◆ **Stored data**:

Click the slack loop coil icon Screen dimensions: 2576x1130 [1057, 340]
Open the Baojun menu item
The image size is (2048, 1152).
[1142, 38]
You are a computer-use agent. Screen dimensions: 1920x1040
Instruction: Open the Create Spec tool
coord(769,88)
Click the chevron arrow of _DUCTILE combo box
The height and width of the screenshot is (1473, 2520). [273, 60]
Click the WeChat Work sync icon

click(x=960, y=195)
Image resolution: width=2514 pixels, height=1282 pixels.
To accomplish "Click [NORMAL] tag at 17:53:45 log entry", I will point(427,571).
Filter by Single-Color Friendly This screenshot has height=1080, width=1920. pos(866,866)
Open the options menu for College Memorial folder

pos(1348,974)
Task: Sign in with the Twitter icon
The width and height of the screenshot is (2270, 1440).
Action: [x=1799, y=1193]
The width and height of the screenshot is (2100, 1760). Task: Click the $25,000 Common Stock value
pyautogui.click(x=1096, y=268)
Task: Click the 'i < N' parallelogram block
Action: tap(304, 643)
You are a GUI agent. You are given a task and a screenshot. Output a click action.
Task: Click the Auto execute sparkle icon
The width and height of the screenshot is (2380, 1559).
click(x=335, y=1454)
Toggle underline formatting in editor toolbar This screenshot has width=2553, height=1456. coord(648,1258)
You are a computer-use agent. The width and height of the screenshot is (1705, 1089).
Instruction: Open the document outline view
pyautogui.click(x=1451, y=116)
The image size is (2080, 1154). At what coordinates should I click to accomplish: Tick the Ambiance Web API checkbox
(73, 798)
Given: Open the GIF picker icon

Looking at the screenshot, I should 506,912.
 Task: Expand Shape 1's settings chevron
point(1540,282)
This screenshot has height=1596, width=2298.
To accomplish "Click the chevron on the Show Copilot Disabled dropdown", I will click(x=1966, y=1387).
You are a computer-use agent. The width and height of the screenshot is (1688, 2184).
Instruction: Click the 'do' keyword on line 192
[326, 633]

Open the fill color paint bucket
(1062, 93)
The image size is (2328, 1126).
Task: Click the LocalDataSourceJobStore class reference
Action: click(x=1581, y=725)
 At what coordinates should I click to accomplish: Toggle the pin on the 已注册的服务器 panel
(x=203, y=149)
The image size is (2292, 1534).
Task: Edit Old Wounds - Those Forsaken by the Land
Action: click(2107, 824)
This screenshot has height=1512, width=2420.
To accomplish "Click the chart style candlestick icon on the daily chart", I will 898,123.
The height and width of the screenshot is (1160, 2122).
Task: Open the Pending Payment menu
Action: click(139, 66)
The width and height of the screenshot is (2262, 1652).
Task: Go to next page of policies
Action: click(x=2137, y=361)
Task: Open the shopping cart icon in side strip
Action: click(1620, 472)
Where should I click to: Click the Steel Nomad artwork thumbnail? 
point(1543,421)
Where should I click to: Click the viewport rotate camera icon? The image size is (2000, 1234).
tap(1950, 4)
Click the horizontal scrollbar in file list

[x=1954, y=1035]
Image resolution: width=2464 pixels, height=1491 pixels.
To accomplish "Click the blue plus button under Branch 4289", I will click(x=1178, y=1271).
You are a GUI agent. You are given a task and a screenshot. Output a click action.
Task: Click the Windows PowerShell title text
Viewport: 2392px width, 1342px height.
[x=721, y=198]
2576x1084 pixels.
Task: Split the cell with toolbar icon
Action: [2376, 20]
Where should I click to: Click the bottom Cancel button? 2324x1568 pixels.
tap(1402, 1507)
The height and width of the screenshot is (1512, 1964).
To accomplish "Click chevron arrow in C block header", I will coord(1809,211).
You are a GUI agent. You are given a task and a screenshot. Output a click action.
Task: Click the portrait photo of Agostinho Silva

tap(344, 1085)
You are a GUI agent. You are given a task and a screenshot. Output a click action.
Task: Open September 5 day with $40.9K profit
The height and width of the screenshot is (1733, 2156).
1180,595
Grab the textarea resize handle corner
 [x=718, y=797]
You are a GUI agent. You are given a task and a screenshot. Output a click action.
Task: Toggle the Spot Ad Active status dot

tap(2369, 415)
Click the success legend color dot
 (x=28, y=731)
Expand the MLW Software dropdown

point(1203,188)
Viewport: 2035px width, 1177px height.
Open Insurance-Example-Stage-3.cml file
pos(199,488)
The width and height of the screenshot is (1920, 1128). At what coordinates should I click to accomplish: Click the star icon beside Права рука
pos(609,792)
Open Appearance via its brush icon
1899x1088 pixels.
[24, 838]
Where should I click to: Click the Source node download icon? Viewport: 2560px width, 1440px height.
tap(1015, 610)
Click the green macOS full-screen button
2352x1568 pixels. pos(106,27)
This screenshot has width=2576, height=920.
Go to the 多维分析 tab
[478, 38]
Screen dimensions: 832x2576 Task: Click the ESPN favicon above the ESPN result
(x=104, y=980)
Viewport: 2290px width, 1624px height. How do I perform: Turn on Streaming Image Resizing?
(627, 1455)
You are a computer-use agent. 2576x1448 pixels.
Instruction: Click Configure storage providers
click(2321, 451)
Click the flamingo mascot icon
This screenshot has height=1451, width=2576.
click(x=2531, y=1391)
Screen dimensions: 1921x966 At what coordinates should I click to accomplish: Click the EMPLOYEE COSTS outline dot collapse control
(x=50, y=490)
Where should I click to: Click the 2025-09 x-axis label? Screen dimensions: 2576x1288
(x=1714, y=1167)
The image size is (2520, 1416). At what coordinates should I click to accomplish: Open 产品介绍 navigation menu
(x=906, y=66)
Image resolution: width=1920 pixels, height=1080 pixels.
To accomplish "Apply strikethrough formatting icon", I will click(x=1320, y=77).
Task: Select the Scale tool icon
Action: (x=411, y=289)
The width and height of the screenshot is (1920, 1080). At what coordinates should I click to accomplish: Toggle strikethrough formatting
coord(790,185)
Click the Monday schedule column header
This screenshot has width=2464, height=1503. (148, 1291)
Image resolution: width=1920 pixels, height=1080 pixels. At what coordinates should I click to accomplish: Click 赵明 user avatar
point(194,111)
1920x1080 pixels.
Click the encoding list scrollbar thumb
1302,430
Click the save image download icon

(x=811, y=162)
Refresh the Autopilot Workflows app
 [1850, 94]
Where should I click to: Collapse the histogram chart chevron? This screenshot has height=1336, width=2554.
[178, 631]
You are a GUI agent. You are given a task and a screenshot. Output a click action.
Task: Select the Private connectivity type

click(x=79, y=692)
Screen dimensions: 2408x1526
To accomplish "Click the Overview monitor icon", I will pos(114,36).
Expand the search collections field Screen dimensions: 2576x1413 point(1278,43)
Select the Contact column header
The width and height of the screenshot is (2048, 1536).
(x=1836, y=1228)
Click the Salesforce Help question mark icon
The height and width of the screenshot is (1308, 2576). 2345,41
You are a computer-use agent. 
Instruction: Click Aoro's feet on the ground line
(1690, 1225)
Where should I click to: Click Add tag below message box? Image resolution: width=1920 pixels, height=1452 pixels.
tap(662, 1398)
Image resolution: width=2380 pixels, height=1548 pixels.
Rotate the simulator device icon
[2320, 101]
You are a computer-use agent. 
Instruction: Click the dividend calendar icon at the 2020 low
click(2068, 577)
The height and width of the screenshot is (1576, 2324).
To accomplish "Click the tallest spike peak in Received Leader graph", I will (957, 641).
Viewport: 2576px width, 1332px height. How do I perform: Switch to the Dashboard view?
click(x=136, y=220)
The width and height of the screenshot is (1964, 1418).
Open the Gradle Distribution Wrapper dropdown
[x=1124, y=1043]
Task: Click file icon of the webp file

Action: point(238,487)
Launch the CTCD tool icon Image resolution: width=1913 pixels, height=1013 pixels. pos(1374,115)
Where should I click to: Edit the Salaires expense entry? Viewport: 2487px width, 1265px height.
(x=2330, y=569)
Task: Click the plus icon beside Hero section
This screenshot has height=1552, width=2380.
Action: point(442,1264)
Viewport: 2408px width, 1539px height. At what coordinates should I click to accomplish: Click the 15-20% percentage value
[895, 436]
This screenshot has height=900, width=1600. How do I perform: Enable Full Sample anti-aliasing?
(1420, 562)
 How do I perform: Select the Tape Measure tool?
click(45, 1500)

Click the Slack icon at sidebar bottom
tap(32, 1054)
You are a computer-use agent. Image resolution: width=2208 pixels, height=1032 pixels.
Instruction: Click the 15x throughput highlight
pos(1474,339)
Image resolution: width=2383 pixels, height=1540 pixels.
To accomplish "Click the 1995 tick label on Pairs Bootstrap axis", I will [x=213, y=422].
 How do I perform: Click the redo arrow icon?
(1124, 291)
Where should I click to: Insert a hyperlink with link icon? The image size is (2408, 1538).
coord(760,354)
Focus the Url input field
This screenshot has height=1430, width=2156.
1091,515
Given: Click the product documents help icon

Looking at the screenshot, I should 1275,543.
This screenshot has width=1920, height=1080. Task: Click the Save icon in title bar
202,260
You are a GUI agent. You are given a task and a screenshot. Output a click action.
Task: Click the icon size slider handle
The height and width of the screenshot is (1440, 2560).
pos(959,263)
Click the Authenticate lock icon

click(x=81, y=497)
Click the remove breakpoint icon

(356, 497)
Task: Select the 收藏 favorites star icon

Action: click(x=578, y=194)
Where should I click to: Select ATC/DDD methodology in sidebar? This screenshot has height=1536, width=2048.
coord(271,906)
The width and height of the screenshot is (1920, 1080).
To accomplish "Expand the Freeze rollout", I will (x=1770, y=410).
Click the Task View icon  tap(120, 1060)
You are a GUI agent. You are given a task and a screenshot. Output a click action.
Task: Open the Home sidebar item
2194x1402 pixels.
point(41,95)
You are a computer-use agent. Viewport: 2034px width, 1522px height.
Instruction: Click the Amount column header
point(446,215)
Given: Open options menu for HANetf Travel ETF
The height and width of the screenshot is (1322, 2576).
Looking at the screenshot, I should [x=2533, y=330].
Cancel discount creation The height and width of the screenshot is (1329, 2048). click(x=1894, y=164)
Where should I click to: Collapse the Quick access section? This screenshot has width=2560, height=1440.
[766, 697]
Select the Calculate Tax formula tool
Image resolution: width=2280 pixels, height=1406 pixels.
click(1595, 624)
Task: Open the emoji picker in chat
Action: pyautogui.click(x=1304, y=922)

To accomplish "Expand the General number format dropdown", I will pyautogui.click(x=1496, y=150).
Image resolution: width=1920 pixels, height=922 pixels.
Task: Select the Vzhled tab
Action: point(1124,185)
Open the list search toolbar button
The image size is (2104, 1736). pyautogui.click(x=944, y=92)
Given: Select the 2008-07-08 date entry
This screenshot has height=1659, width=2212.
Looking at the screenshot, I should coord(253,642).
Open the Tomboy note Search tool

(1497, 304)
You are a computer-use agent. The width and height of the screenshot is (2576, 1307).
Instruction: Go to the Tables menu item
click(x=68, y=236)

◆ **Work required**:
Please output exactly the lines between the one holding "Refresh the Autopilot Workflows app" and the one holding "You are a computer-use agent. Image" in the records above, inclusive, and nothing more.

◆ **Answer section**:
Refresh the Autopilot Workflows app
 [1850, 94]
Where should I click to: Collapse the histogram chart chevron? This screenshot has height=1336, width=2554.
[178, 631]
You are a GUI agent. You are given a task and a screenshot. Output a click action.
Task: Select the Private connectivity type

click(x=79, y=692)
Screen dimensions: 2408x1526
To accomplish "Click the Overview monitor icon", I will pos(114,36).
Expand the search collections field Screen dimensions: 2576x1413 point(1278,43)
Select the Contact column header
The width and height of the screenshot is (2048, 1536).
(x=1836, y=1228)
Click the Salesforce Help question mark icon
The height and width of the screenshot is (1308, 2576). 2345,41
You are a computer-use agent. 
Instruction: Click Aoro's feet on the ground line
(1690, 1225)
Where should I click to: Click Add tag below message box? Image resolution: width=1920 pixels, height=1452 pixels.
tap(662, 1398)
Image resolution: width=2380 pixels, height=1548 pixels.
Rotate the simulator device icon
[2320, 101]
You are a computer-use agent. 
Instruction: Click the dividend calendar icon at the 2020 low
click(2068, 577)
The height and width of the screenshot is (1576, 2324).
To accomplish "Click the tallest spike peak in Received Leader graph", I will (957, 641).
Viewport: 2576px width, 1332px height. How do I perform: Switch to the Dashboard view?
click(x=136, y=220)
The width and height of the screenshot is (1964, 1418).
Open the Gradle Distribution Wrapper dropdown
[x=1124, y=1043]
Task: Click file icon of the webp file

Action: point(238,487)
Launch the CTCD tool icon Image resolution: width=1913 pixels, height=1013 pixels. pos(1374,115)
Where should I click to: Edit the Salaires expense entry? Viewport: 2487px width, 1265px height.
(x=2330, y=569)
Task: Click the plus icon beside Hero section
This screenshot has height=1552, width=2380.
Action: point(442,1264)
Viewport: 2408px width, 1539px height. At what coordinates should I click to accomplish: Click the 15-20% percentage value
[895, 436]
This screenshot has height=900, width=1600. How do I perform: Enable Full Sample anti-aliasing?
(1420, 562)
 How do I perform: Select the Tape Measure tool?
click(45, 1500)

Click the Slack icon at sidebar bottom
tap(32, 1054)
You are a computer-use agent. Image resolution: width=2208 pixels, height=1032 pixels.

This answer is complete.